— begin Records —

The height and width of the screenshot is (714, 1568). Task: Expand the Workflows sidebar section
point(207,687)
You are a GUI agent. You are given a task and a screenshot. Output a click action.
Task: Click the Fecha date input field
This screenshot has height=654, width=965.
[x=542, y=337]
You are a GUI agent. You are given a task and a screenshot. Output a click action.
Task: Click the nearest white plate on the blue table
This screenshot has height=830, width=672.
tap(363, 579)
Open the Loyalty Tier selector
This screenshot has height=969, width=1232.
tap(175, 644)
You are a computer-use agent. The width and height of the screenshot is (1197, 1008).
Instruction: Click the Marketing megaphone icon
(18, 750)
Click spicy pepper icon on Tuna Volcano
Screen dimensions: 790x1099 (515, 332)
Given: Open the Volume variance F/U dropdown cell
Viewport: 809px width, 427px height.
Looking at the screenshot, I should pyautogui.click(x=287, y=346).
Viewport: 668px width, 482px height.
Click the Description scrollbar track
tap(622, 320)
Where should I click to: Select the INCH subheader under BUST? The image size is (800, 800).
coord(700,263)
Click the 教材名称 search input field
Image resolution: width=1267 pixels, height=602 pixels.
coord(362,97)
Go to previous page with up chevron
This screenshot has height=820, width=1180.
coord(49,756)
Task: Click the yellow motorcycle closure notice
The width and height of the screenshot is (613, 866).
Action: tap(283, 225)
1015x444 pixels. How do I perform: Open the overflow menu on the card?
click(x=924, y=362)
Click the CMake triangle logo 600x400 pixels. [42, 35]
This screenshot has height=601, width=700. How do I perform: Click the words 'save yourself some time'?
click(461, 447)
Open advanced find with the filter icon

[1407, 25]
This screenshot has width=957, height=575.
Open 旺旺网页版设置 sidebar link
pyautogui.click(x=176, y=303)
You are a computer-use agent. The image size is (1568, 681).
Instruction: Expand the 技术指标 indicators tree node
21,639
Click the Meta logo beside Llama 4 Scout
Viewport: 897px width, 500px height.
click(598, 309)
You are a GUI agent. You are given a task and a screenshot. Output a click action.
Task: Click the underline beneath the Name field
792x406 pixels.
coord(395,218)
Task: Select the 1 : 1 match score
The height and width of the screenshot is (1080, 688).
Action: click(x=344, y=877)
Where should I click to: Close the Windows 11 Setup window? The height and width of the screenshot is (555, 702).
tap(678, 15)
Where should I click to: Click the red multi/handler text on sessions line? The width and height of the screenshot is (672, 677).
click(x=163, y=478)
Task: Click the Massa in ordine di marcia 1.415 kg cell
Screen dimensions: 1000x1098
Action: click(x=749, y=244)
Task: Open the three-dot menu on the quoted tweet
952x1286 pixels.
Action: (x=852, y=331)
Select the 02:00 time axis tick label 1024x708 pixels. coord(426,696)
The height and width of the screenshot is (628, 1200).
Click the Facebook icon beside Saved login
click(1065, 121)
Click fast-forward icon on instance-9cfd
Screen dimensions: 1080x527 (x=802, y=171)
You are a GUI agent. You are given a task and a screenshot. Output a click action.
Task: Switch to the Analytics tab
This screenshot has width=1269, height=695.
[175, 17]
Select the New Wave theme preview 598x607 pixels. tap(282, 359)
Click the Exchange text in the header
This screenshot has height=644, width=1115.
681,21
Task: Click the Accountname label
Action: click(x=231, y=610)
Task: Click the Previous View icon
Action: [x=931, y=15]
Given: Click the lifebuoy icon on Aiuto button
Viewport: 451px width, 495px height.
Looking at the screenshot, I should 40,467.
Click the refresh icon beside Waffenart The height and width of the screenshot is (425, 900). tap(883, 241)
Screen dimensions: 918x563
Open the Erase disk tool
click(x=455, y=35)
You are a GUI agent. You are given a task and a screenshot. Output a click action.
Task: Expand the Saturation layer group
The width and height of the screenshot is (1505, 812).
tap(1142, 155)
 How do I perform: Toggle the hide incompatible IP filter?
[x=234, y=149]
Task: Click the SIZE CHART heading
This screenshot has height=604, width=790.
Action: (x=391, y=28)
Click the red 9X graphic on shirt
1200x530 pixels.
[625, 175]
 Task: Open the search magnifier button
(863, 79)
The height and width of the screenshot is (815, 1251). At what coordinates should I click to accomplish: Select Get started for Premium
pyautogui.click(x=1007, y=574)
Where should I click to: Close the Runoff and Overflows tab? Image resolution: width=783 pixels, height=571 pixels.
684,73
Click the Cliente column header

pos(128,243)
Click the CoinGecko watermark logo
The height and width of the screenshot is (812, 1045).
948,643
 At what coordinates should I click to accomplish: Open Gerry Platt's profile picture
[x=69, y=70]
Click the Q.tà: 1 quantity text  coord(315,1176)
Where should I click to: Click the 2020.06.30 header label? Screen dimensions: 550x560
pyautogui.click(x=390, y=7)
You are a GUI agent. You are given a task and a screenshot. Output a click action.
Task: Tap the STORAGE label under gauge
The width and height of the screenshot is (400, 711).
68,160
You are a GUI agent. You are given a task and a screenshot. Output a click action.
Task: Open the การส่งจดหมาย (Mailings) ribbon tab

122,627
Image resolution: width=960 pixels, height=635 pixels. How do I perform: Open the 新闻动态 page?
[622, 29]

— end Records —

• **Required work**
Please rewrite the entries above, replacing "GUI agent" with "screen agent" and leaving everything else unchanged.

• **Answer in full**
The height and width of the screenshot is (714, 1568). Task: Expand the Workflows sidebar section
point(207,687)
You are a screen agent. You are given a task and a screenshot. Output a click action.
Task: Click the Fecha date input field
This screenshot has height=654, width=965.
[x=542, y=337]
You are a screen agent. You are given a task and a screenshot. Output a click action.
Task: Click the nearest white plate on the blue table
This screenshot has height=830, width=672.
tap(363, 579)
Open the Loyalty Tier selector
This screenshot has height=969, width=1232.
tap(175, 644)
You are a computer-use agent. The width and height of the screenshot is (1197, 1008).
Instruction: Click the Marketing megaphone icon
(18, 750)
Click spicy pepper icon on Tuna Volcano
Screen dimensions: 790x1099 (515, 332)
Given: Open the Volume variance F/U dropdown cell
Viewport: 809px width, 427px height.
Looking at the screenshot, I should pyautogui.click(x=287, y=346).
Viewport: 668px width, 482px height.
Click the Description scrollbar track
tap(622, 320)
Where should I click to: Select the INCH subheader under BUST? The image size is (800, 800).
coord(700,263)
Click the 教材名称 search input field
Image resolution: width=1267 pixels, height=602 pixels.
coord(362,97)
Go to previous page with up chevron
This screenshot has height=820, width=1180.
coord(49,756)
Task: Click the yellow motorcycle closure notice
The width and height of the screenshot is (613, 866).
Action: tap(283, 225)
1015x444 pixels. How do I perform: Open the overflow menu on the card?
click(x=924, y=362)
Click the CMake triangle logo 600x400 pixels. [42, 35]
This screenshot has height=601, width=700. How do I perform: Click the words 'save yourself some time'?
click(461, 447)
Open advanced find with the filter icon

[1407, 25]
This screenshot has width=957, height=575.
Open 旺旺网页版设置 sidebar link
pyautogui.click(x=176, y=303)
You are a computer-use agent. The image size is (1568, 681).
Instruction: Expand the 技术指标 indicators tree node
21,639
Click the Meta logo beside Llama 4 Scout
Viewport: 897px width, 500px height.
click(598, 309)
You are a screen agent. You are given a task and a screenshot. Output a click action.
Task: Click the underline beneath the Name field
792x406 pixels.
coord(395,218)
Task: Select the 1 : 1 match score
The height and width of the screenshot is (1080, 688).
Action: click(x=344, y=877)
Where should I click to: Close the Windows 11 Setup window? The height and width of the screenshot is (555, 702).
tap(678, 15)
Where should I click to: Click the red multi/handler text on sessions line? The width and height of the screenshot is (672, 677).
click(x=163, y=478)
Task: Click the Massa in ordine di marcia 1.415 kg cell
Screen dimensions: 1000x1098
Action: click(x=749, y=244)
Task: Open the three-dot menu on the quoted tweet
952x1286 pixels.
Action: (x=852, y=331)
Select the 02:00 time axis tick label 1024x708 pixels. coord(426,696)
The height and width of the screenshot is (628, 1200).
Click the Facebook icon beside Saved login
click(1065, 121)
Click fast-forward icon on instance-9cfd
Screen dimensions: 1080x527 (x=802, y=171)
You are a screen agent. You are given a task and a screenshot. Output a click action.
Task: Switch to the Analytics tab
This screenshot has width=1269, height=695.
[175, 17]
Select the New Wave theme preview 598x607 pixels. tap(282, 359)
Click the Exchange text in the header
This screenshot has height=644, width=1115.
681,21
Task: Click the Accountname label
Action: click(x=231, y=610)
Task: Click the Previous View icon
Action: [x=931, y=15]
Given: Click the lifebuoy icon on Aiuto button
Viewport: 451px width, 495px height.
Looking at the screenshot, I should 40,467.
Click the refresh icon beside Waffenart The height and width of the screenshot is (425, 900). tap(883, 241)
Screen dimensions: 918x563
Open the Erase disk tool
click(x=455, y=35)
You are a screen agent. You are given a task and a screenshot. Output a click action.
Task: Expand the Saturation layer group
The width and height of the screenshot is (1505, 812).
tap(1142, 155)
 How do I perform: Toggle the hide incompatible IP filter?
[x=234, y=149]
Task: Click the SIZE CHART heading
This screenshot has height=604, width=790.
Action: (x=391, y=28)
Click the red 9X graphic on shirt
1200x530 pixels.
[625, 175]
 Task: Open the search magnifier button
(863, 79)
The height and width of the screenshot is (815, 1251). At what coordinates should I click to accomplish: Select Get started for Premium
pyautogui.click(x=1007, y=574)
Where should I click to: Close the Runoff and Overflows tab? Image resolution: width=783 pixels, height=571 pixels.
684,73
Click the Cliente column header

pos(128,243)
Click the CoinGecko watermark logo
The height and width of the screenshot is (812, 1045).
948,643
 At what coordinates should I click to accomplish: Open Gerry Platt's profile picture
[x=69, y=70]
Click the Q.tà: 1 quantity text  coord(315,1176)
Where should I click to: Click the 2020.06.30 header label? Screen dimensions: 550x560
pyautogui.click(x=390, y=7)
You are a screen agent. You are given a task and a screenshot. Output a click action.
Task: Tap the STORAGE label under gauge
The width and height of the screenshot is (400, 711).
68,160
You are a screen agent. You are given a task and a screenshot. Output a click action.
Task: Open the การส่งจดหมาย (Mailings) ribbon tab

122,627
Image resolution: width=960 pixels, height=635 pixels. How do I perform: Open the 新闻动态 page?
[622, 29]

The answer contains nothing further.